### YOUR OBJECTIVE
Return verbatim every line from the start of the entries through the line containing "click(x=28, y=498)", including both ends.

Entries for locating words and elements

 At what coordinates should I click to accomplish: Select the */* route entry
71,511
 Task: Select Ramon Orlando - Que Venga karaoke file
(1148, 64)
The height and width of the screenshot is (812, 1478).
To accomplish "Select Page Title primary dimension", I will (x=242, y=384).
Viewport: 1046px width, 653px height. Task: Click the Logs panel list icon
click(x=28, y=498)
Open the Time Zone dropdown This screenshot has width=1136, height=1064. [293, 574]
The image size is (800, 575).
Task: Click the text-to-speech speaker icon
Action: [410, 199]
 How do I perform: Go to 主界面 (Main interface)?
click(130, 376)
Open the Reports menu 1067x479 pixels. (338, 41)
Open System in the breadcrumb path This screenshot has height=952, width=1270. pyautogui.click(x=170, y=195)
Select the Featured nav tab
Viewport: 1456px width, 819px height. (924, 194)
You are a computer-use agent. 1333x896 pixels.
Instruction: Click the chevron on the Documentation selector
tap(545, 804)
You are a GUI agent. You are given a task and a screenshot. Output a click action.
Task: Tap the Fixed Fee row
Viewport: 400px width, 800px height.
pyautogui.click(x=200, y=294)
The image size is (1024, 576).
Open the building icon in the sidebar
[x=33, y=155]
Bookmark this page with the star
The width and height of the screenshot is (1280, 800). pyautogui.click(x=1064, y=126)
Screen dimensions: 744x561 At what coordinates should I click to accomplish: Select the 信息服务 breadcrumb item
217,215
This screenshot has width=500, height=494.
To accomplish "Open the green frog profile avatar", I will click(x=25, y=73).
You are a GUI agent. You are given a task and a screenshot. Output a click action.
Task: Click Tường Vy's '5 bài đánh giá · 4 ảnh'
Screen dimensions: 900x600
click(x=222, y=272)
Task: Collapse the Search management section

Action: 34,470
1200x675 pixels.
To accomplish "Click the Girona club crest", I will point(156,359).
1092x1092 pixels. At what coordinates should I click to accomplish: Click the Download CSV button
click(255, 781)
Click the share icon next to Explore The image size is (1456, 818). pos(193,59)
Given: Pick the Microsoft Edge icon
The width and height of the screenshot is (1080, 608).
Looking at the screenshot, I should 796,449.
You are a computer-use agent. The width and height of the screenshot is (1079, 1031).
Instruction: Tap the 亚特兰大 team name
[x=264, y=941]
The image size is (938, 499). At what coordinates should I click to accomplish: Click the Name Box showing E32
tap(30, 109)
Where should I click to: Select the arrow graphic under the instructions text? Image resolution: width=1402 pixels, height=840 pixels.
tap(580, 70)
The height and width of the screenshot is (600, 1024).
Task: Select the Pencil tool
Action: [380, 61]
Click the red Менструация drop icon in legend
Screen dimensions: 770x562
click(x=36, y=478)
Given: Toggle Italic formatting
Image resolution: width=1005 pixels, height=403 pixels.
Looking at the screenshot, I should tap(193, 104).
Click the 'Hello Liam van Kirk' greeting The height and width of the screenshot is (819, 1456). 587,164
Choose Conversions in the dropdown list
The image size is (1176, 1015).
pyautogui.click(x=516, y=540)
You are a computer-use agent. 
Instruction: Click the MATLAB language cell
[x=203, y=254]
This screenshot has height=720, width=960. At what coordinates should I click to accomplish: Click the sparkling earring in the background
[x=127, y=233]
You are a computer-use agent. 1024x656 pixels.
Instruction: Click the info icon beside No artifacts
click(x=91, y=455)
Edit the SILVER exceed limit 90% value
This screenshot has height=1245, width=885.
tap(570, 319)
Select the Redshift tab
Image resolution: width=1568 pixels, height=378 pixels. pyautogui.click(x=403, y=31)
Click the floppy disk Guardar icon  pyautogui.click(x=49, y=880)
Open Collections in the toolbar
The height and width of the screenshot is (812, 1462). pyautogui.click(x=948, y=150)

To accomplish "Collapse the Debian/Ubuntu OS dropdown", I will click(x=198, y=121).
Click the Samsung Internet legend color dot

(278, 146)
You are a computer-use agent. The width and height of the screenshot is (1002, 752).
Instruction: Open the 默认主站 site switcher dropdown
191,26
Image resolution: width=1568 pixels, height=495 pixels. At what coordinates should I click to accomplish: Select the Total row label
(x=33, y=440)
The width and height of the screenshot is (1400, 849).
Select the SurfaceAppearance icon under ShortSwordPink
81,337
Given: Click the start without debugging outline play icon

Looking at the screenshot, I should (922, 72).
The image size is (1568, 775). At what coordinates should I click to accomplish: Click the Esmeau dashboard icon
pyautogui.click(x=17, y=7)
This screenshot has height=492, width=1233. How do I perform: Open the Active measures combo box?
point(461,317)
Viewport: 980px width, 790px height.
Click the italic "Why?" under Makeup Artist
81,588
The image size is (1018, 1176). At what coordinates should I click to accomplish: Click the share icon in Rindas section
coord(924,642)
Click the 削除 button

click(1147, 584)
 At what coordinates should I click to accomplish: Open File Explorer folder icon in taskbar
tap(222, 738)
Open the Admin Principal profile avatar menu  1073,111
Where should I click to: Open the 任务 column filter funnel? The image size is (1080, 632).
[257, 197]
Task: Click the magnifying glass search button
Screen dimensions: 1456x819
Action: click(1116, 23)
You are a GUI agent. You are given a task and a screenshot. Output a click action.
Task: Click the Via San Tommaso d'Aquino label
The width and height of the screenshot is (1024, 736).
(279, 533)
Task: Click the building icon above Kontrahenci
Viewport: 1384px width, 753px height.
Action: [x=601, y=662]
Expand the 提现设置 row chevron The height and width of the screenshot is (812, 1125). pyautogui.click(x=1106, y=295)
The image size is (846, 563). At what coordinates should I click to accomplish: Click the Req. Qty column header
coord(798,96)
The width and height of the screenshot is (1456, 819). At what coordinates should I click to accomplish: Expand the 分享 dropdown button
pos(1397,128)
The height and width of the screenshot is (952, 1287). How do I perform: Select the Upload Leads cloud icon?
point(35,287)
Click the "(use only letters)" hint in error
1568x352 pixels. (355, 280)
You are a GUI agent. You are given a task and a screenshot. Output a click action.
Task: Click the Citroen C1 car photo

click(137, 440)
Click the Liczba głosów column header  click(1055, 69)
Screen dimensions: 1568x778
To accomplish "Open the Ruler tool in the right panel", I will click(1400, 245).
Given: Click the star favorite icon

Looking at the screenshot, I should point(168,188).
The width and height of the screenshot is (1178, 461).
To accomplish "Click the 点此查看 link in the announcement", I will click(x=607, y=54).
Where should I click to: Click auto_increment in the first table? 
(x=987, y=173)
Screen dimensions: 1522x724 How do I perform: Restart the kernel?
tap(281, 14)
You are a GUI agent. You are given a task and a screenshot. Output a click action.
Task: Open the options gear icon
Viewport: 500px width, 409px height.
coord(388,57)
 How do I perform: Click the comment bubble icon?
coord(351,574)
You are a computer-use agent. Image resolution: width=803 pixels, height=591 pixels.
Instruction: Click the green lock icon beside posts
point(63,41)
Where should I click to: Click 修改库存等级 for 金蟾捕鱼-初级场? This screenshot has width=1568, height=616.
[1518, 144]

### EXERCISE OUTPUT
 At what coordinates should I click to accomplish: Select the */* route entry
71,511
 Task: Select Ramon Orlando - Que Venga karaoke file
(1148, 64)
The height and width of the screenshot is (812, 1478).
To accomplish "Select Page Title primary dimension", I will (x=242, y=384).
Viewport: 1046px width, 653px height. Task: Click the Logs panel list icon
click(x=28, y=498)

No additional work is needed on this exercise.